## Stored records
- - - - - - -

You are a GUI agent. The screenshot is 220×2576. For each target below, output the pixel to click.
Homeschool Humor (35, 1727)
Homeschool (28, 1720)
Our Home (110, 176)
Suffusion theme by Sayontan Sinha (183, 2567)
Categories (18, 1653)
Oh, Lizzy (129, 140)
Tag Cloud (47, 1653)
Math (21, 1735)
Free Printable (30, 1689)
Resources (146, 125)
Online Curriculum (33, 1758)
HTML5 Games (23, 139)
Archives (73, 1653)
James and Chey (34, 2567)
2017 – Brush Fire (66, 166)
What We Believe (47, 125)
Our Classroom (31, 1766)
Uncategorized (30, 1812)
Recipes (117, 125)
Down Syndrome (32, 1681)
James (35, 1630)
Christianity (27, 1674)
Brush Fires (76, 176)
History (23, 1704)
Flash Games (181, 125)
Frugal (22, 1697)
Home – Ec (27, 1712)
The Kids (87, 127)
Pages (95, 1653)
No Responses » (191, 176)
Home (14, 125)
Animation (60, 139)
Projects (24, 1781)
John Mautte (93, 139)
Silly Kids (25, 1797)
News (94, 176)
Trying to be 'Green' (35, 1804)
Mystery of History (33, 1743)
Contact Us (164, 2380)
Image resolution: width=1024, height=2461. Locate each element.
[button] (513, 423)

- - - - - - -

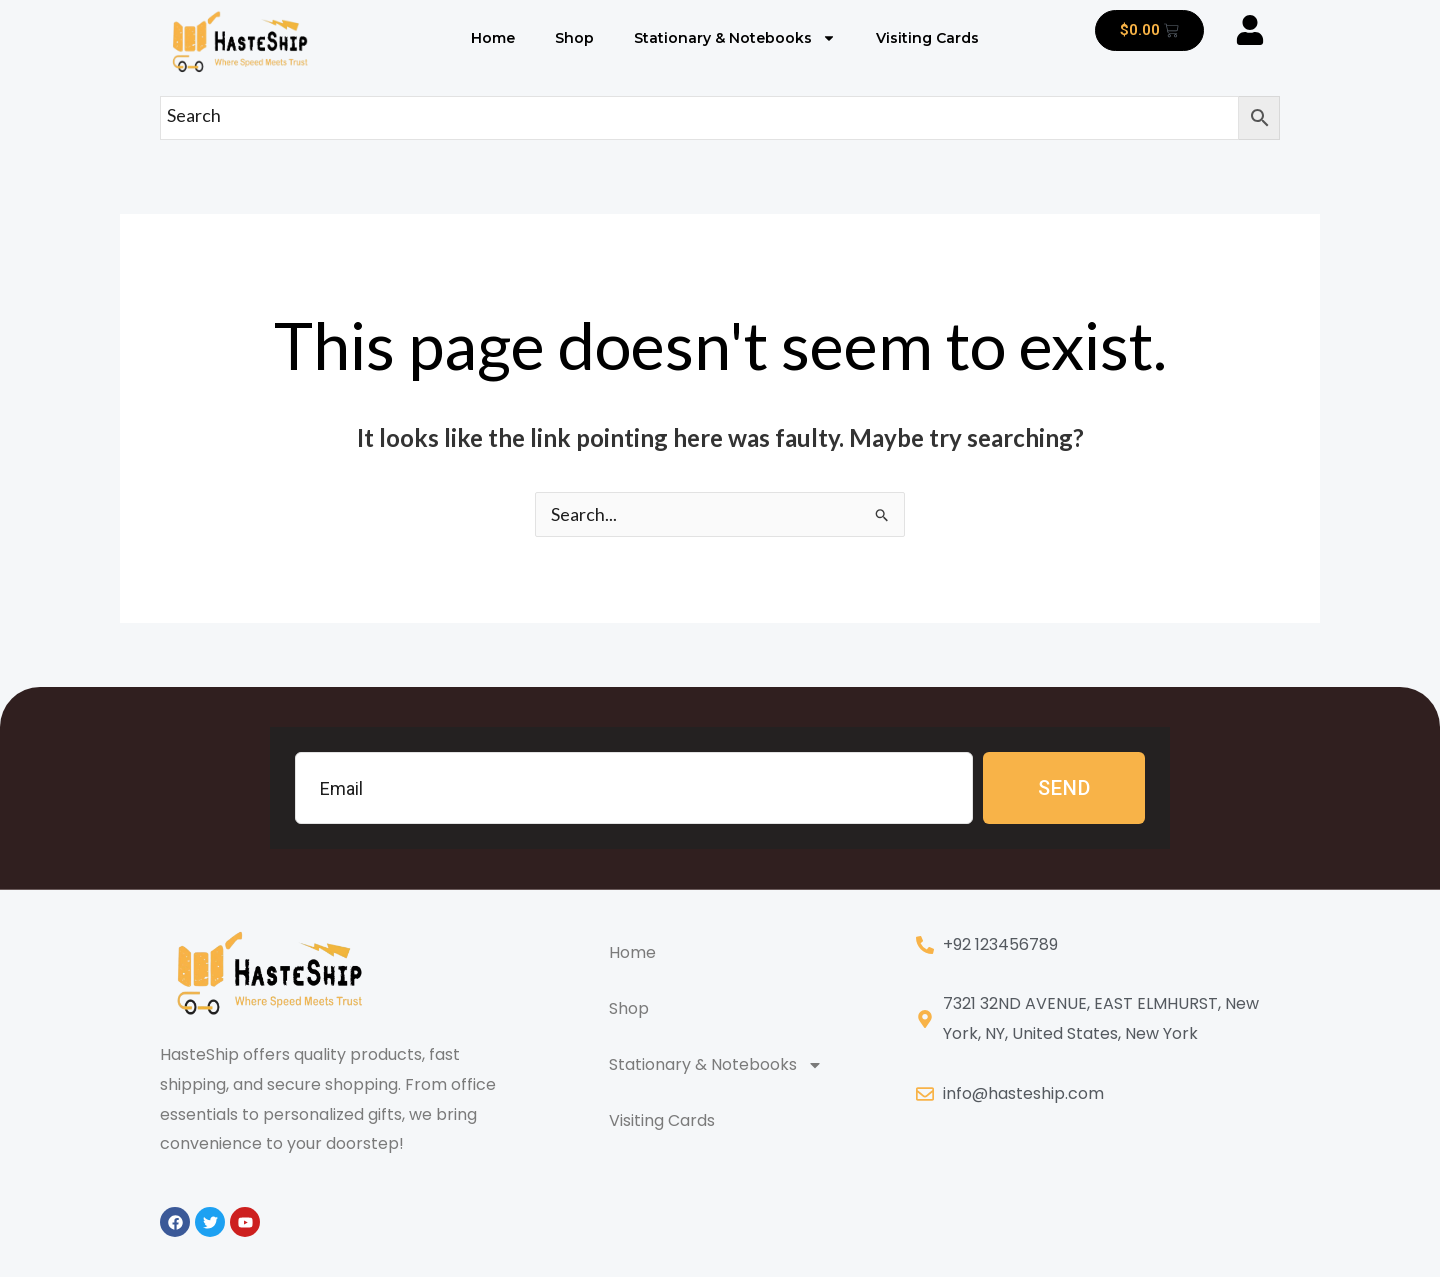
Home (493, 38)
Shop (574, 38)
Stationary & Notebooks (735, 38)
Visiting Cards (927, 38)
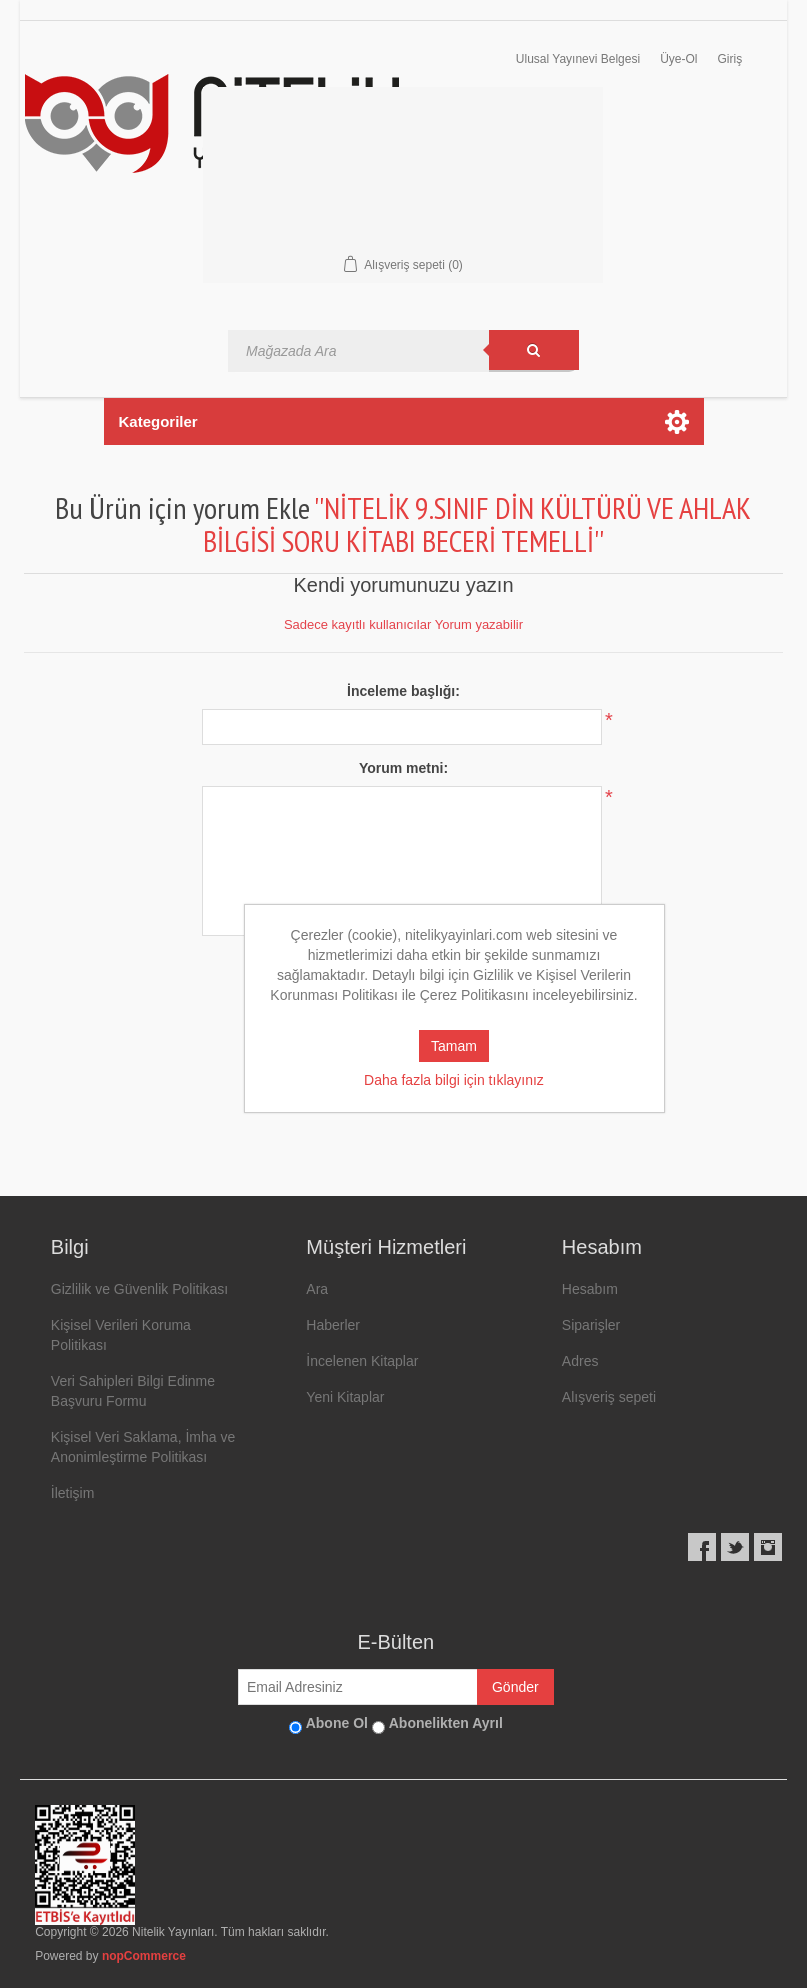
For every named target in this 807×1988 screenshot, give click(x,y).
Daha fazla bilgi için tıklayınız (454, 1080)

- - - - - - -

## What this task involves
Arrange the records starting at the line containing "2017 – Brush Fire (66, 166)" and ending at the line containing "Contact Us (164, 2380)" as a numbered list, omitting any blank lines.

## Result for this task
1. 2017 – Brush Fire (66, 166)
2. What We Believe (47, 125)
3. Our Classroom (31, 1766)
4. Uncategorized (30, 1812)
5. Recipes (117, 125)
6. Down Syndrome (32, 1681)
7. James (35, 1630)
8. Christianity (27, 1674)
9. Brush Fires (76, 176)
10. History (23, 1704)
11. Flash Games (181, 125)
12. Frugal (22, 1697)
13. Home – Ec (27, 1712)
14. The Kids (87, 127)
15. Pages (95, 1653)
16. No Responses » (191, 176)
17. Home (14, 125)
18. Animation (60, 139)
19. Projects (24, 1781)
20. John Mautte (93, 139)
21. Silly Kids (25, 1797)
22. News (94, 176)
23. Trying to be 'Green' (35, 1804)
24. Mystery of History (33, 1743)
25. Contact Us (164, 2380)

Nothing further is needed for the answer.